In December, Rohingya refugees filed a $150 billion class-action complaint website in California, arguing that Facebook's failure to police content and its platform's design contributed to violence against the minority group in 2017.
* Russia threatened to bypass a U.N.-brokered grain deal unless obstacles to its agricultural exports were removed, while talks in Turkey agreed removing barriers was needed to extend the agreement beyond next month.
Facebook has come under fire for failing to curb incitement in conflicts from Ethiopia to Myanmar, where United Nations investigators say it played a key role in spreading hate speech that fuelled violence against Rohingya Muslims.
"Tech platforms have a responsibility to protect their users' safety, uphold free speech, and respect human rights. But this begs the question: whose safety and whose speech? Why were such measures not extended to other users?" she added.
People from around the world took to anonymous sharing app Whisper to admit the ordinary things they feel too embarrassed to do in public, from one who hates to blow their nose, to a Californian woman who avoids kissing her boyfriend in view of others.

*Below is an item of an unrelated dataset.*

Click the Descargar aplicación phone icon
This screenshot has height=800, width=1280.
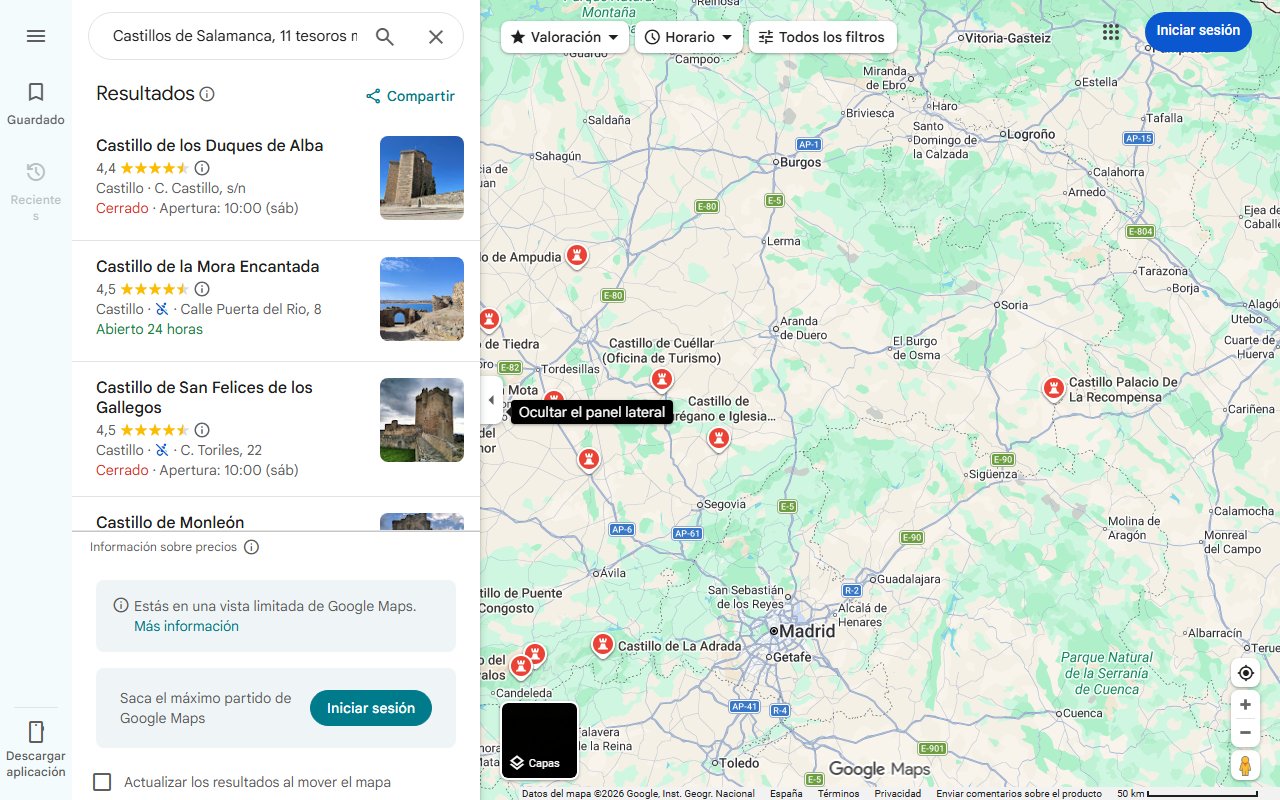[36, 733]
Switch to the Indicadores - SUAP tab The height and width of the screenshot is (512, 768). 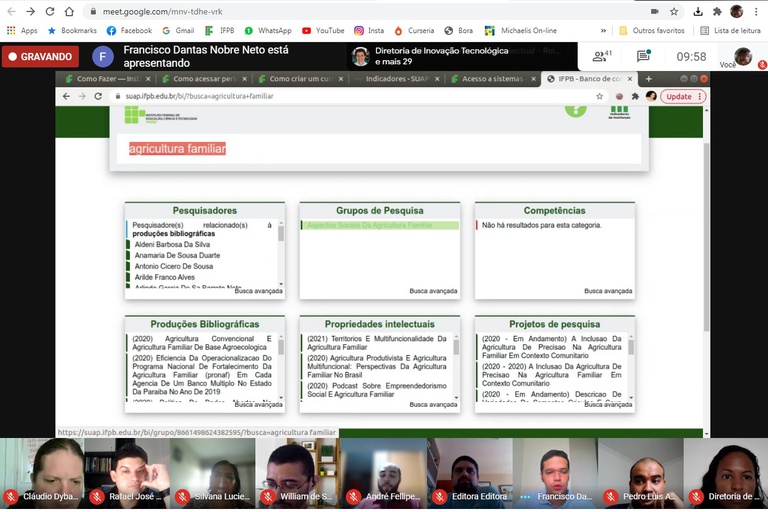click(x=397, y=78)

* Russian forces have likely seized the center of the fiercely contested city of Bakhmut in eastern Ukraine and are threatening a key supply route for 3rd grade math sheet Ukrainian forces to the west, British intelligence said.
Sophia wanted to show people that they don't need to spend a lot of money to make amazing clothes and spanish homework helper posted a clip demonstrating how she turned charity shop curtains into a stunning bustier dress with tied straps.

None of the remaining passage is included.